The symmetry of form attainable in pure fiction cannot so readily be achieved in a narration essentially having less to do with fable than with fact. Truth uncompromisingly told will always have its ragged edges; hence the conclusion of such a narration is apt to be less finished than an architectural finial. --Herman Melville, BILLY BUDD.



I’m reasonably sure that neither Twain nor Melville were first to observe that the pure artifice of fiction—whether one calls it “sense” or “symmetry”-- was radically different from the chaos of experience known as “the real world.” Of the two, though, Melville’s term proves more piquant in terms of its associations.

I introduced the concept of “artifice” as a counter to that of “verisimilitude,” and in this essay I aligned verisimilitude with the world of finite things, perata, and artifice with the world of the theoretically infinite, apeiron. Melville’s alignment of “fable/fiction” with “symmetry” has a related appeal, not least because he seems to be saying that the world of facts and reality is by contrast dominated by “asymmetry,” signified by his claim that “truth uncompromisingly told will always have its ragged edges.”

Assuming that this projected parallel is a fair extension of Melville’s thought, what’s “asymmetrical” about “truth” in its connotation of factual occurrences? The sense I get from Melville’s “ragged edges” is that the real world, unlike the world of fiction and fable, doesn’t ever come to a designated end, be that ending comic or tragic. Reality just goes on and on and on—and so do people. Though the sailors who witness Billy Budd’s symbolic crucifixion are impressed enough that they keep in their hearts “the image of the Handsome Sailor,” people who never met Billy will not only not know of him, they may believe the false reports of newspapers (the “fake news” of the day) that claimed the Handsome Sailor was a base mutineer.

In contrast, though there may not be such a thing as an absolutely “pure fiction,” fiction is “symmetrical” in terms of using recognizable tropes to put across emotional effects. In creating BILLY BUDD Melville knows that by using tropes that associated the titular sailor with Jesus Christ, he can produce a symmetrical effect in which Billy’s sacrificial death parallels that of Jesus. That is not to say that any reader will make a strict one-on-one equation of the two: at most Billy Budd is a literary “imitatio Dei.”

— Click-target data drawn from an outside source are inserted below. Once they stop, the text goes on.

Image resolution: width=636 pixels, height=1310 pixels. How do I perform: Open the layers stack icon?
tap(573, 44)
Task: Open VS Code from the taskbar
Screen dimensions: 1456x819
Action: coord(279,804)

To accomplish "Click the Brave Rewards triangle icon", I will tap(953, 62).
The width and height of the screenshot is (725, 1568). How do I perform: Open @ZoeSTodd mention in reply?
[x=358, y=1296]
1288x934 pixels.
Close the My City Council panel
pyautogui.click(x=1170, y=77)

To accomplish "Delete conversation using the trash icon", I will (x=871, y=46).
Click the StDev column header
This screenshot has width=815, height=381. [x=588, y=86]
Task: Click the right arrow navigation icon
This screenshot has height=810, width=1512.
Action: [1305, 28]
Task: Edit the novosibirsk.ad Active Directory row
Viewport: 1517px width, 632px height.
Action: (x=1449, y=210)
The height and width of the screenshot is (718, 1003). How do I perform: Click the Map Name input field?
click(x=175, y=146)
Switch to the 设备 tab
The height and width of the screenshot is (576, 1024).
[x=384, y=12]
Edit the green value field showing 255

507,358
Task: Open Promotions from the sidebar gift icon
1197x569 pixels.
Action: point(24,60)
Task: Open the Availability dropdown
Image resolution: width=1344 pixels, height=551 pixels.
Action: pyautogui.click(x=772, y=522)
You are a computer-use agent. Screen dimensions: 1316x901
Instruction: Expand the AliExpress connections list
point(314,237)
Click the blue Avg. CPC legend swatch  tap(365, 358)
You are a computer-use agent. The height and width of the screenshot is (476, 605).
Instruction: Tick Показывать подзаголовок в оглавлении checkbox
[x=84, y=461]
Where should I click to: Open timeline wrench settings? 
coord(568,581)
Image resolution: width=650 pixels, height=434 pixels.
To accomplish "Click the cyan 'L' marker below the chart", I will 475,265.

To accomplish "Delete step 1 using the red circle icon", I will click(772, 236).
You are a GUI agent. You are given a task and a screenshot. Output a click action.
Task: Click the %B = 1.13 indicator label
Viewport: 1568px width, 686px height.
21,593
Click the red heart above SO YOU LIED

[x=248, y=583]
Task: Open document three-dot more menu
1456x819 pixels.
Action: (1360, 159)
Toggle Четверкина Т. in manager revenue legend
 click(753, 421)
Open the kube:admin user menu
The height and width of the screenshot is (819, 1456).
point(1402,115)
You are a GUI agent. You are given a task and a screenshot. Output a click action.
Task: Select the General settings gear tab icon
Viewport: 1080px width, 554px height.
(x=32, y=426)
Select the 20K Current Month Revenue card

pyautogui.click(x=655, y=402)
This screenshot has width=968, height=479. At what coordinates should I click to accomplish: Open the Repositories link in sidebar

Further, the tropes used in art and literature must be judged to be “open signifiers” after the fashion of Jung’s archetypes. Neither tropes nor archetypes have content as such: their content changes according to the way they are used by creators. Melville uses Christian sacrificial tropes to impress his readers with the nobility of the central character and the pathos of his sacrifice to the “god” of mortal expedience. Another author, however, may use the same images to different effects. The tropes belonging to artifice are infinite in terms of their potential content and in terms of their ability to combine with other artifice-tropes. In contrast, the tropes that signal “verisimilitude” to the audience are finite in that they always depend on reproducing some sense of “life as it is,” no matter whether the reality is that of ancient Rome or 19th-century Nantucket. Their effect is asymmetrical insofar as they function to either counteract or at least counterpoint the symmetry of artifice.